Combine catchError with the HTML Publisher plugin to publish coverage reports:

pipeline {
  agent any
  stages {
    // ... previous stages ...
    stage('Code Coverage') {
      steps {
        withCredentials([usernamePassword(
          credentialsId: 'mongo-db-credentials',
          usernameVariable: 'MONGO_USERNAME',
          passwordVariable: 'MONGO_PASSWORD'
        )]) {
          catchError(
            buildResult: 'SUCCESS',
            stageResult: 'UNSTABLE',
            message: 'Coverage below threshold; will be fixed soon'
          ) {
            sh 'npm run coverage'
          }
        }
        publishHTML([
          allowMissing: true,
          alwaysLinkToLastBuild: true,
          keepAll: true,
          reportDir: 'coverage/lcov-report',
          reportFiles: 'index.html',
          reportName: 'Code Coverage HTML Report'
        ])
      }
    }
  }
}

Push your changes.

5. Verify the Results

Rerun the pipeline. The Code Coverage stage will be marked UNSTABLE and subsequent stages will still execute.

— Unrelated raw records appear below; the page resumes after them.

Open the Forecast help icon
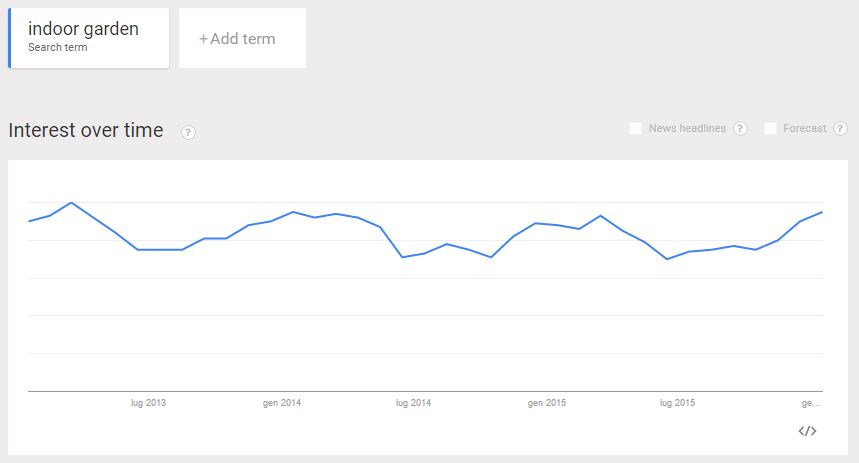Image resolution: width=859 pixels, height=463 pixels. (840, 128)
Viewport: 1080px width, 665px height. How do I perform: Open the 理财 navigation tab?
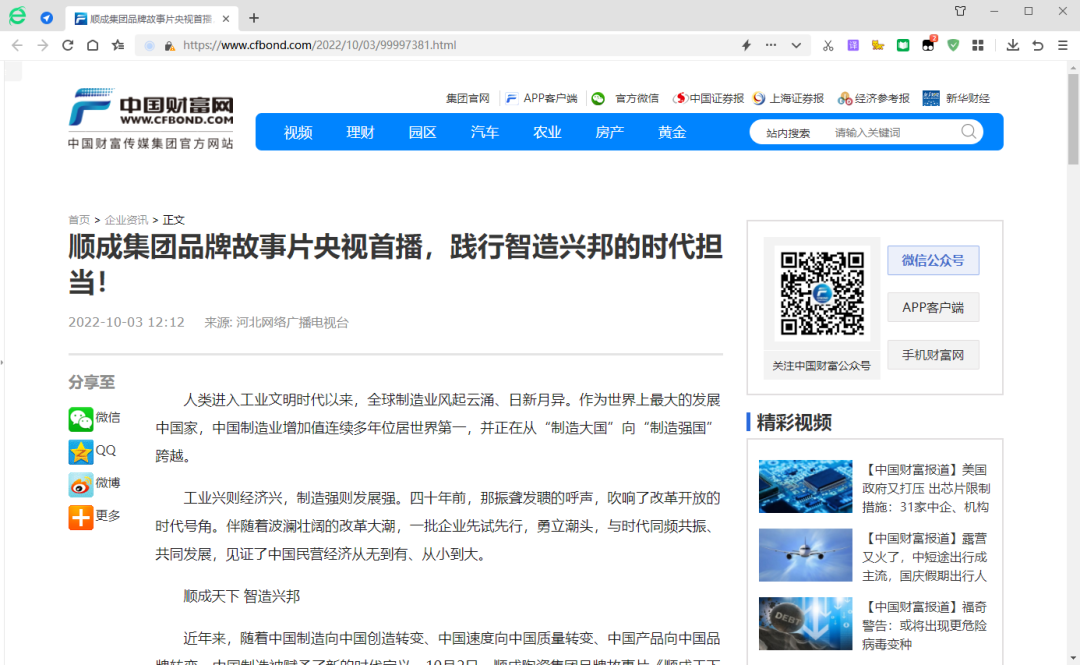point(360,132)
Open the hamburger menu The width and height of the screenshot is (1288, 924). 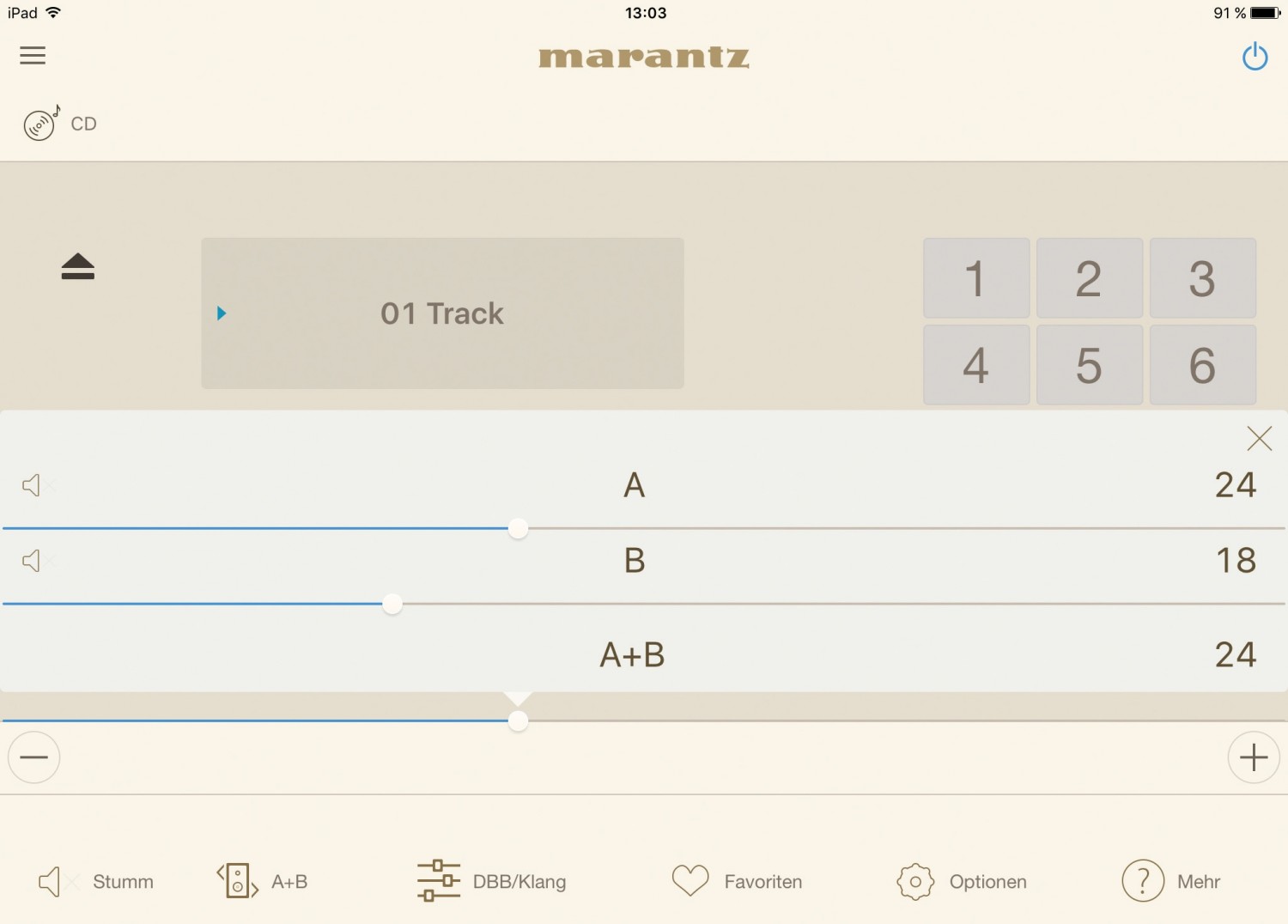[x=33, y=56]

View the build history and status in the Jenkins dashboard:

The image shows a Jenkins dashboard displaying a list of recent build activities for a project named "solar-system" under the "Gitea-Organization." It includes details such as status, run number, commit ID, branch, message, duration, and completion time.

In the Pipeline view, stages reflect their new statuses:

The image shows a Jenkins build pipeline interface, displaying the status of various stages such as SCM checkout, tool installation, dependency scanning, and unit testing, with some stages marked as successful and others with issues.

6. View the HTML Coverage Report

Click Code Coverage HTML Report in Jenkins to open coverage/lcov-report/index.html. You’ll see detailed metrics for each file—e.g., for app.js:

  • Statement coverage: 79.54%
  • Branch coverage: 33.33%
  • Function coverage: 70%
  • Line coverage: 79.06%

The image shows a code coverage report for a file named "app.js," indicating 79.54% statement coverage, 33.33% branch coverage, 70% function coverage, and 79.06% line coverage.

You can also view this report in Blue Ocean or any HTML-compatible Jenkins plugin.